A good example of Implicit Knowledge in an organization could be found in asking a worker how a task is to be performed and to ask what the range of outcomes might be for the task or even portions of the task. At the onset of the discussion the range of outcomes described may well be significantly different than the actual performed or observed range of outcomes. At the onset of a discussion about a task to be performed a worker may describe the many approaches that could be taken based on any number of perceived or potential constraints. But the worker may need to make this implicit knowledge explicit in order to choose a particular approach, and explicit rules and procedures learned over time may lead to implicit actions or habits that can’t easily be identified or described ("I don't know how I knew to do that, but I did."). And to any other worker the explicit knowledge that there is perhaps one “best” approach to take is useless if they lack necessary implicit knowledge.
Embedded knowledge refers to the knowledge that is locked in processes, products, culture, routines, artifacts, or structures (Horvath 2000, Gamble & Blackwell 2001).

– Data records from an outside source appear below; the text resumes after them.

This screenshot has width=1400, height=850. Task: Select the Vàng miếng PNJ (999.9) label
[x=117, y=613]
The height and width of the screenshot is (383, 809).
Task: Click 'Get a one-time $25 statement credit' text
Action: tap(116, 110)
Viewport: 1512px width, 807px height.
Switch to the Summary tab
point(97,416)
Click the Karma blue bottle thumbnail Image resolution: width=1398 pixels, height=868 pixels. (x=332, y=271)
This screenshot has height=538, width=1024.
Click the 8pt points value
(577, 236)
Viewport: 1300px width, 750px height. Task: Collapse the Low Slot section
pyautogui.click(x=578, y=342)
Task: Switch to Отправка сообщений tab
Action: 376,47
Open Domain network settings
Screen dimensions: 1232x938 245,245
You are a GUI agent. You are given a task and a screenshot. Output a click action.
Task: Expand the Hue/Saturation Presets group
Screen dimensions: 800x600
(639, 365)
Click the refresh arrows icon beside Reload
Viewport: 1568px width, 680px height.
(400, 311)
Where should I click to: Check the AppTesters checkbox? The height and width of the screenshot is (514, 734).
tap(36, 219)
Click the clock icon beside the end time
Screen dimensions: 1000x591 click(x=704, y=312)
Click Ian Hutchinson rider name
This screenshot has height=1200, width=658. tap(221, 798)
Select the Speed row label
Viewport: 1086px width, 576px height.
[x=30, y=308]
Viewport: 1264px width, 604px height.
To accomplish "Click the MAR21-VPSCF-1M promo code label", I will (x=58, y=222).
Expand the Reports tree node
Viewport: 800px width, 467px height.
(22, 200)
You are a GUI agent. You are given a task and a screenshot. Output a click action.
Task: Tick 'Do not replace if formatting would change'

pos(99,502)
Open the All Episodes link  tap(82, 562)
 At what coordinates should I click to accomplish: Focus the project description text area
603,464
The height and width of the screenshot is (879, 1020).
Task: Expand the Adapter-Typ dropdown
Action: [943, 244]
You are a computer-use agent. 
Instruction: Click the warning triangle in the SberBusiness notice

Knowledge is embedded either formally, such as through a management initiative to formalize a certain beneficial routine, or informally as the organization uses and applies the other two knowledge types.
The challenges in managing embedded knowledge vary considerably and will often differ from embodied tacit knowledge. Culture and routines can be both difficult to understand and hard to change. Formalized routines on the other hand may be easier to implement and management can actively try to embed the fruits of lessons learned directly into procedures, routines, and products.
IT's role in this context is somewhat limited but it does have some useful applications. Broadly speaking, IT can be used to help map organizational knowledge areas; as a tool in reverse engineering of products (thus trying to uncover hidden embedded knowledge); or as a supporting mechanism for processes and cultures. However, it has also been argued that IT can have a disruptive influence on culture and processes, particularly if implemented improperly.
Due to the difficulty in effectively managing embedded knowledge, firms that succeed may enjoy a significant competitive advantage.
Embedded knowledge is found in: rules, processes, manuals, organizational culture, codes of conduct, ethics, products, etc. It is important to note, that while embedded knowledge can exist in explicit sources (i.e. a rule can be written in a manual), the knowledge itself is not explicit, i.e. it is not immediately apparent why doing something this way is beneficial to the organization.